Description of the task: Take the line that contains "Viewport: 2493px width, 1484px height." in the data below and each line after it, through the last, and repeat them unchanged.

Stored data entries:
########################################

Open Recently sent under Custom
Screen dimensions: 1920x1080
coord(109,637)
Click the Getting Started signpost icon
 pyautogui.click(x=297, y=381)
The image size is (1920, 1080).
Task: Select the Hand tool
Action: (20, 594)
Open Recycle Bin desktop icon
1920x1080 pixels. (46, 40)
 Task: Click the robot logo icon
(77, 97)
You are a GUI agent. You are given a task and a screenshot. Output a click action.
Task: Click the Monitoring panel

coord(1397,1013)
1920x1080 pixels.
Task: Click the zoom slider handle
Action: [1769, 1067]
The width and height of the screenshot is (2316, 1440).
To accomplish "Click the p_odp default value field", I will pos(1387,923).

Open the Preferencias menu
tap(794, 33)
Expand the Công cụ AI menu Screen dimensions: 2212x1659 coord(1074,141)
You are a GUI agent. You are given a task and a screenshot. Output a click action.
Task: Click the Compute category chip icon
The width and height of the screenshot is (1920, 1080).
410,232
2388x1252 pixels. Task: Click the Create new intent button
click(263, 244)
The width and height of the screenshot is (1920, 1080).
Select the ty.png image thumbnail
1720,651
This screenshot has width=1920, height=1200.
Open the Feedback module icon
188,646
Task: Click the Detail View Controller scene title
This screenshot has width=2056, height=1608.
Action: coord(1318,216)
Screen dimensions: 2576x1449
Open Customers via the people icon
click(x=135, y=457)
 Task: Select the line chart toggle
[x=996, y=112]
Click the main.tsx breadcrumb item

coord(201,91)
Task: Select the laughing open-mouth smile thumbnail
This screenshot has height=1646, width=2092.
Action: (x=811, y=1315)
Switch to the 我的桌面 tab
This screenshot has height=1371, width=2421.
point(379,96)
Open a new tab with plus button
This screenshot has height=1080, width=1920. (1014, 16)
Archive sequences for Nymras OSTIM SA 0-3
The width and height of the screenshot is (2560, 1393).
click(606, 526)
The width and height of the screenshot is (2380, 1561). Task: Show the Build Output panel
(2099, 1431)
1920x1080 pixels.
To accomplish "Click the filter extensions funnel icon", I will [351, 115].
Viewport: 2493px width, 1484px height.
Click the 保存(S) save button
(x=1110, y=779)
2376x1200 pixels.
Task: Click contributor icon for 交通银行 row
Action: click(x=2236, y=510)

########################################

Task output:
Viewport: 2493px width, 1484px height.
Click the 保存(S) save button
(x=1110, y=779)
2376x1200 pixels.
Task: Click contributor icon for 交通银行 row
Action: click(x=2236, y=510)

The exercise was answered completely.